Gross Profit fell 17% YoY to $12.8M. The company cited $9M in 'non-recurring fleet modernization expenses.' Until the fleet transition is complete in late 2026, these 'one-time' costs continue to suppress margins.
⚖️ Verdict: 🟢
Bullish. The swing to positive EBITDA is a massive validation of the turnaround strategy. While the revenue shrinkage is a concern, the improved quality of revenue (Corporate/Delta mix) and operational metrics suggests the business model is finally stabilizing.
Key Themes
First-Ever Positive Adjusted EBITDA
Accelerating. Wheels Up swung from an $11.3M EBITDA loss in 24Q4 to a $32.9M profit in 25Q4. This was driven by exiting unprofitable fleets, cost reductions ($70M annual run-rate), and a one-time gain from sale-leaseback transactions ($24M). Even excluding the one-time gain, the underlying operational improvement is significant.
Fleet Modernization Acceleration
Accelerating. The shift to a standardized fleet (Phenom/Challenger) is ahead of schedule. Premium jets now comprise ~40% of the controlled fleet. Management expects to complete the transition by end of 2026, ahead of the original mid-2027 target. This standardization is directly correlated to the improved reliability stats (99% completion).
Membership Revenue Collapse
Reversing. Membership revenue dropped 49% YoY to just $5.9M in Q4. This reflects the discontinuation of lower-tier programs (Connect/Pay-As-You-Fly). While the new 'Signature Membership' sold 600 units, the sheer drop in membership revenue puts immense pressure on Flight Revenue to carry the top line.
Delta Partnership Synergy
Stable/Positive. Corporate membership is now the fastest-growing segment (+35% YoY sales). The ability to offer hybrid private-commercial itineraries leveraging Delta's network is a unique moat that competitors cannot easily replicate. This segment now represents 40% of total Membership Fund sales.

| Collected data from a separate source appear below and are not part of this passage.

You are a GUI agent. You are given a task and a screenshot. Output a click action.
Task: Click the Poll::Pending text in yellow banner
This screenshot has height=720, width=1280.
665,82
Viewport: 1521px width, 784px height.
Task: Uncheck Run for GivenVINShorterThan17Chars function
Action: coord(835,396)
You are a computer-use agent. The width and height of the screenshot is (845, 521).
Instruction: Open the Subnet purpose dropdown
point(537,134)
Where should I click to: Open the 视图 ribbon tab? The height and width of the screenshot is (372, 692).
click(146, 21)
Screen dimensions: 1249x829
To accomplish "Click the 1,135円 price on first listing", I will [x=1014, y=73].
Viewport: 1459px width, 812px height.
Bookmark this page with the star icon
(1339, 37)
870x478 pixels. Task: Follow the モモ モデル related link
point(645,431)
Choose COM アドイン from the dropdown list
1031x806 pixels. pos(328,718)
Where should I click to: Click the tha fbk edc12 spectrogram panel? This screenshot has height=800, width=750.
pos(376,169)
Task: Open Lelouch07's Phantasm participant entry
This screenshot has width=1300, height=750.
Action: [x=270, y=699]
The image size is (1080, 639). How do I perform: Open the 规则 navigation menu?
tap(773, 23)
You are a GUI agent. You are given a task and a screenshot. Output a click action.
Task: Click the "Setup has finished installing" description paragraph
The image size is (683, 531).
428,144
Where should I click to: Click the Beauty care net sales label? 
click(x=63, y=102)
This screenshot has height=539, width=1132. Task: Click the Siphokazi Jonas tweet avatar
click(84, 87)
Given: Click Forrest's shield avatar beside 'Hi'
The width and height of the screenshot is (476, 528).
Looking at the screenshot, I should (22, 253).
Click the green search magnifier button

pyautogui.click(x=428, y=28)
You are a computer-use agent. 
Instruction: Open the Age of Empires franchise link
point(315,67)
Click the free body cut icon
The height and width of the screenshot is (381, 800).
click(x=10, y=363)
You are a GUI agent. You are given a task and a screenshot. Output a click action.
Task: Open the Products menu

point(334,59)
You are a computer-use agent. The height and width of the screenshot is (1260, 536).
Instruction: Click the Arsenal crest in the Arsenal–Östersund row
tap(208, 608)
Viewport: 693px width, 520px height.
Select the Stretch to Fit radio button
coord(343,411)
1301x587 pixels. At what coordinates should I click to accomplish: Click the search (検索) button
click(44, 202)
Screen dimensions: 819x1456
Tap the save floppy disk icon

Transition Costs Weighing on Gross Margin
The company incurred ~$9M in 'non-recurring fleet modernization expenses' in Q4, which dragged Gross Profit down to $12.8M (vs $15.5M prior year). While termed non-recurring, these costs will likely persist through 2026 as the fleet transition concludes, creating a headline drag on margins.
Technology Investments (Wi-Fi)
Wheels Up is accelerating the installation of streaming-quality satellite Wi-Fi (Gogo Galileo) across the Phenom and Challenger fleet. While an expense now, this addresses a critical competitive disadvantage in the charter market.
Other KPIs
Stable. Includes $134M cash and $100M undrawn revolver. Cash burn has moderated significantly due to the sale-leaseback transaction ($30M net proceeds) and improved operating cash flow. This runway appears sufficient to complete the fleet transition in 2026.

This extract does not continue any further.